## [Work order]
Leave the pictures out and print, word for word, the lines below from the one with "Image resolution: width=883" through the final line.

(Information given Opens)

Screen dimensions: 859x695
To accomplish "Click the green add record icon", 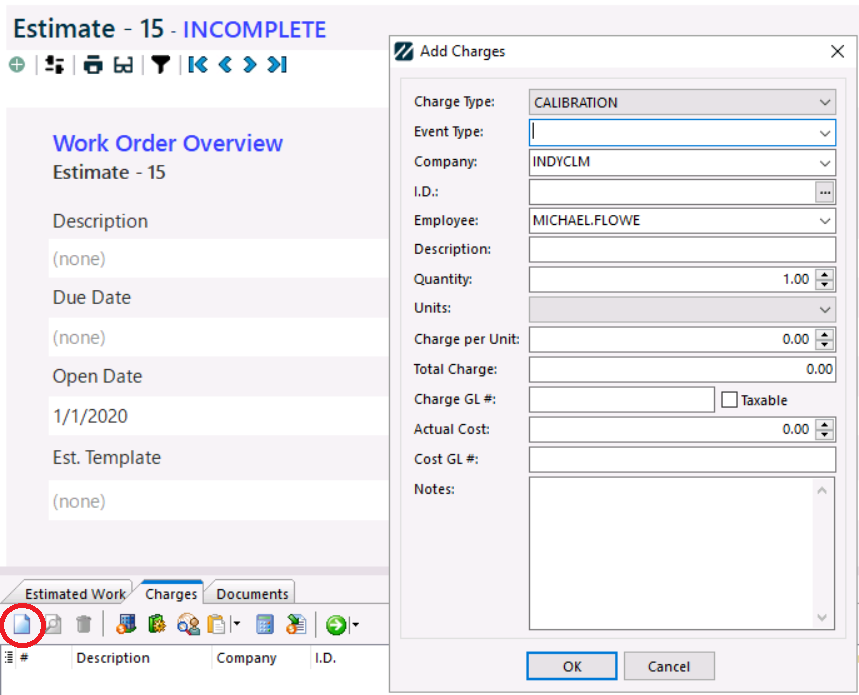I will coord(17,65).
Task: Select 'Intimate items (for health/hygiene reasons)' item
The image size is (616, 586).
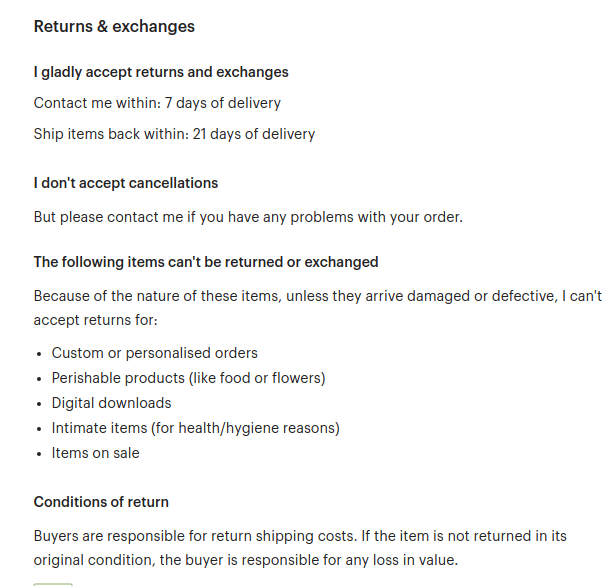Action: (196, 428)
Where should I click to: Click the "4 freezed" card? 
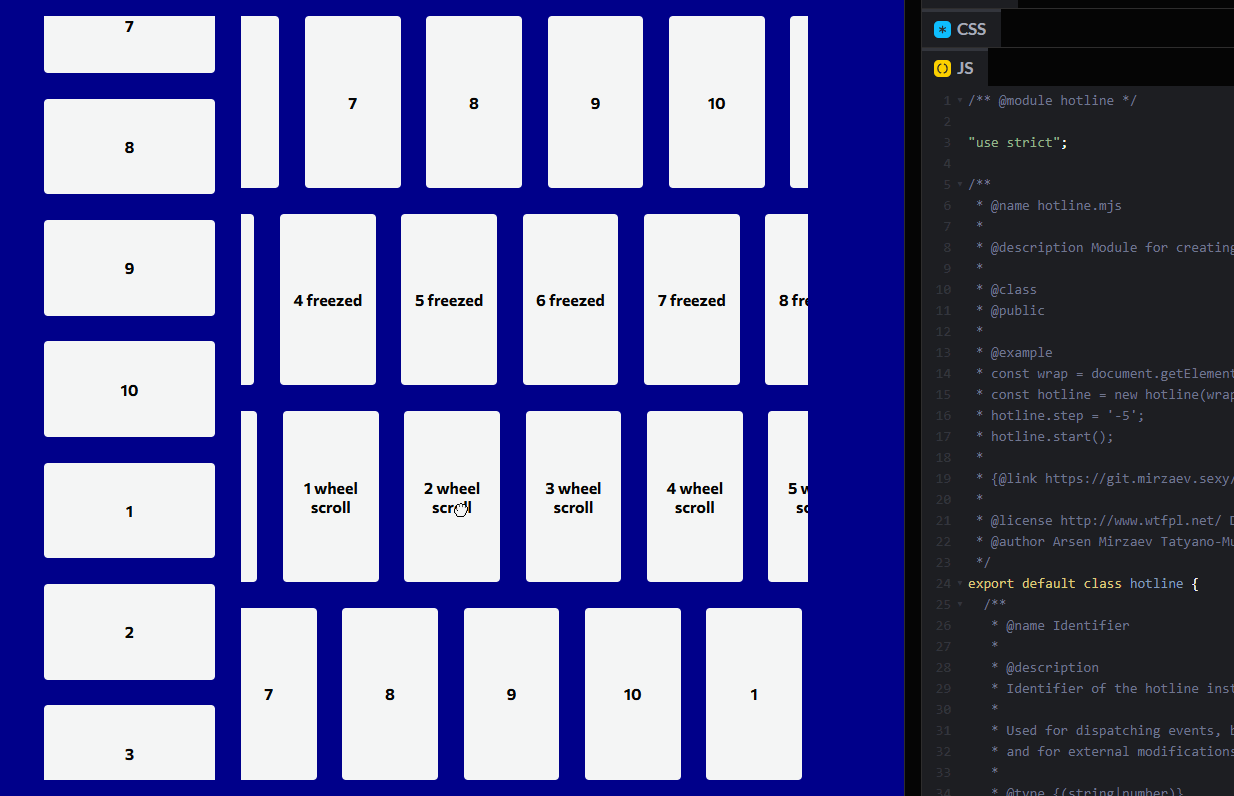tap(328, 300)
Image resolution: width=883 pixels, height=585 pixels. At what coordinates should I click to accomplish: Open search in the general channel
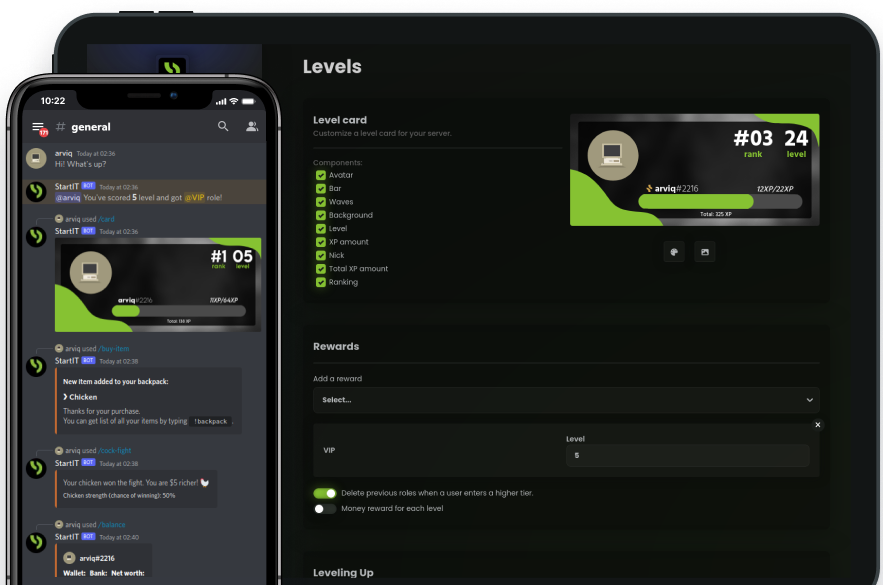[223, 126]
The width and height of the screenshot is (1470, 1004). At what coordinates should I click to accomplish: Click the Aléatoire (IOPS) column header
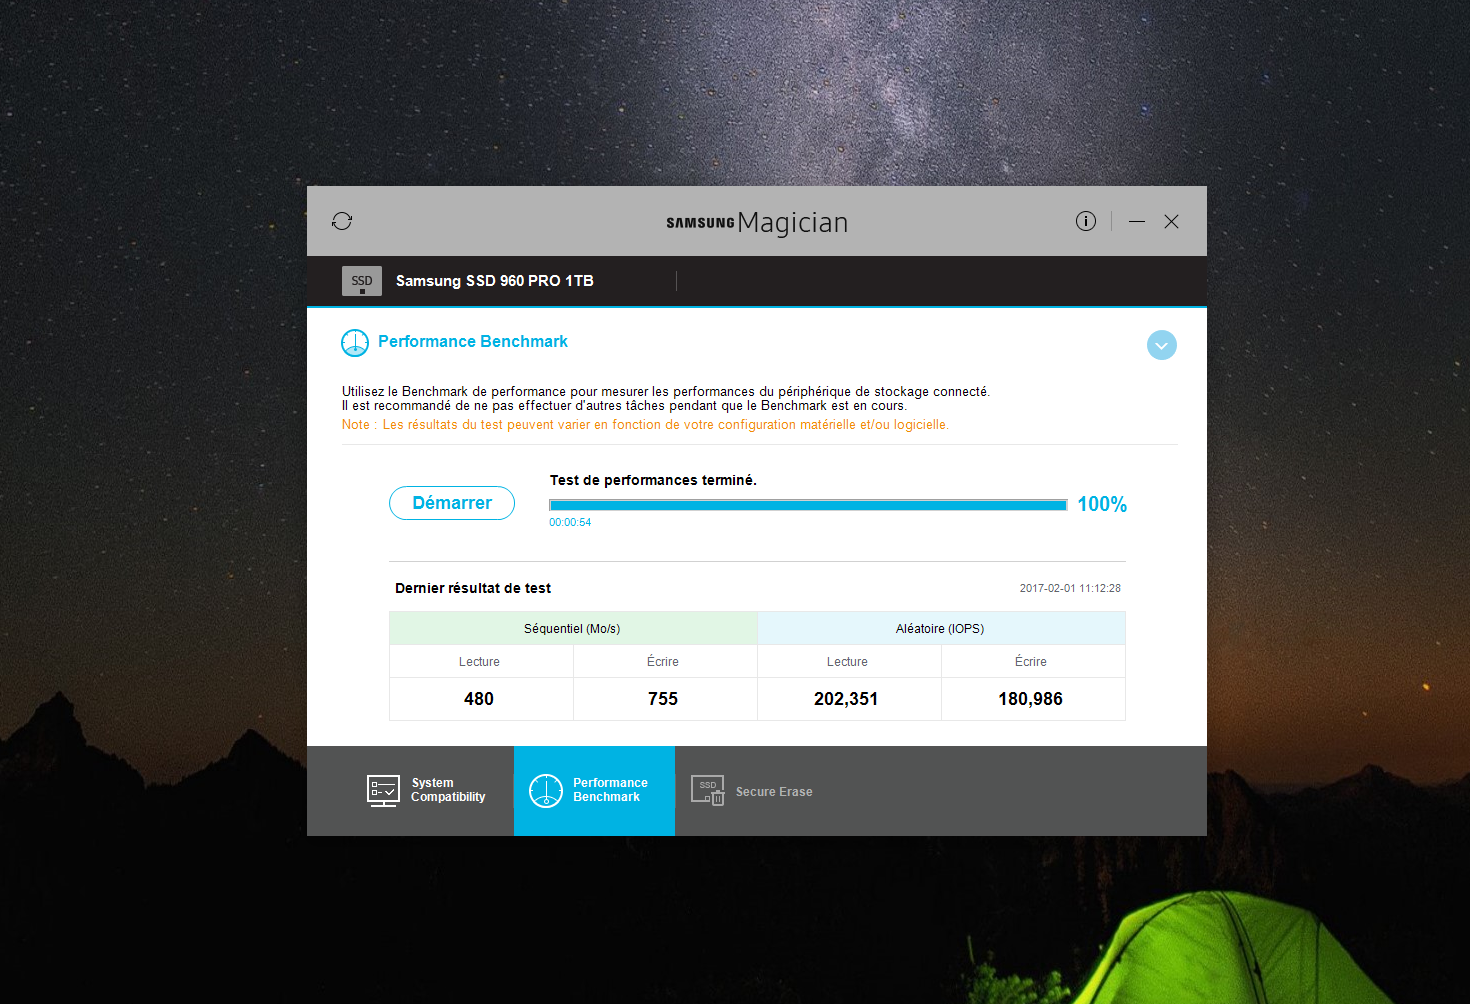[941, 628]
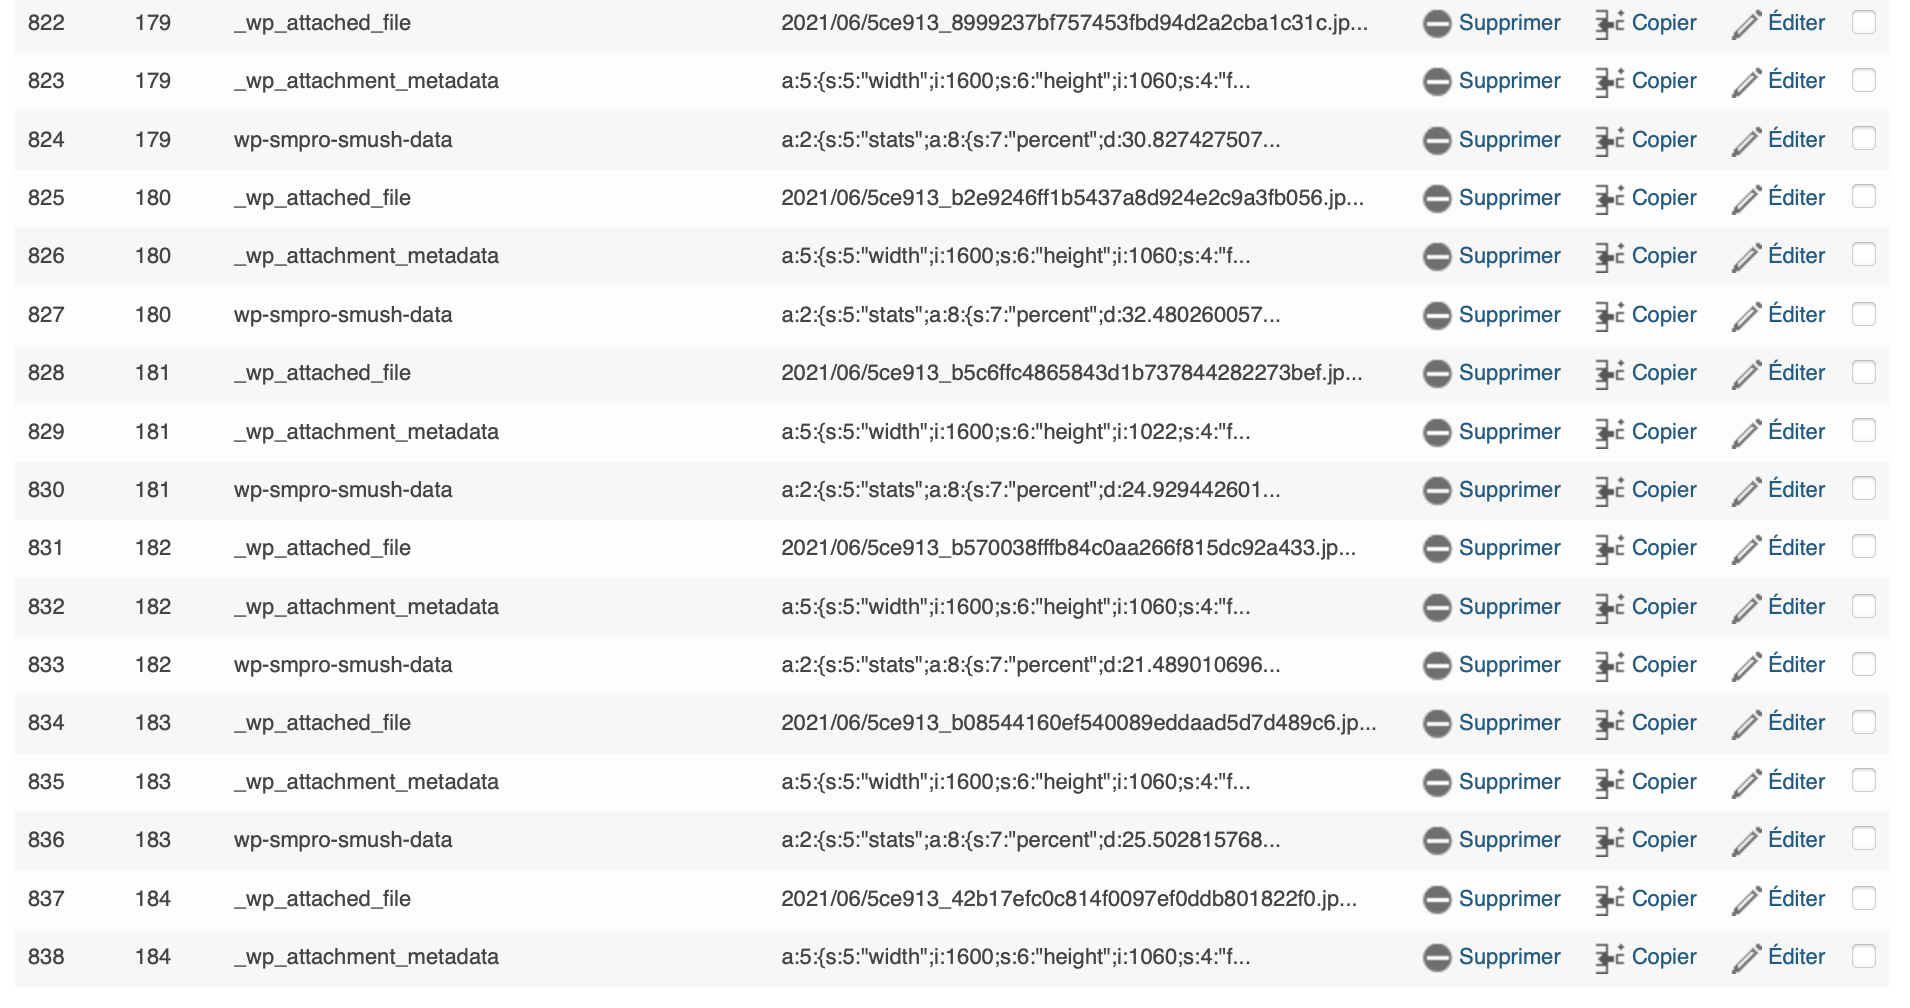Click the delete icon for row 831
Viewport: 1910px width, 1008px height.
coord(1437,549)
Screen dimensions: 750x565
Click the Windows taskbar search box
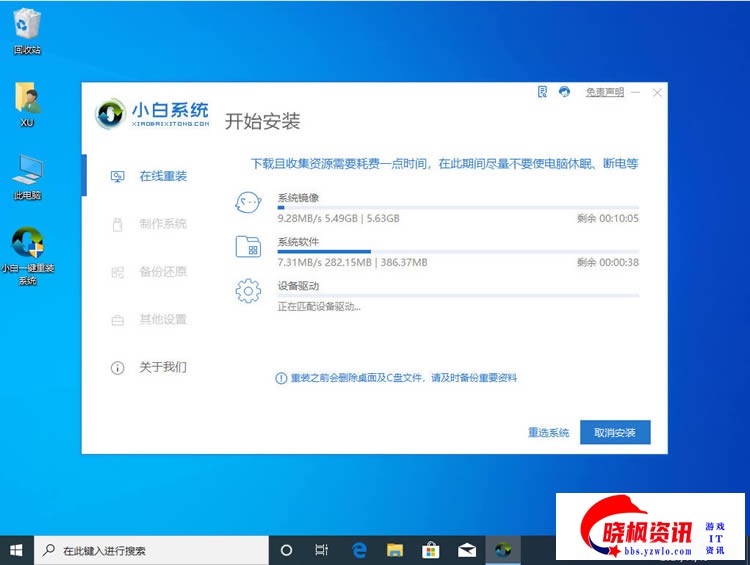tap(152, 550)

(Information given Closes)

## [Solution to the exercise]
Image resolution: width=883 pixels, height=585 pixels. At what coordinates should I click to accomplish: Open search in the general channel
[223, 126]
The width and height of the screenshot is (1470, 1004). At what coordinates should I click to accomplish: Click the Aléatoire (IOPS) column header
[941, 628]
Click the delete icon for row 831
Viewport: 1910px width, 1008px height.
coord(1437,549)
Screen dimensions: 750x565
Click the Windows taskbar search box
tap(152, 550)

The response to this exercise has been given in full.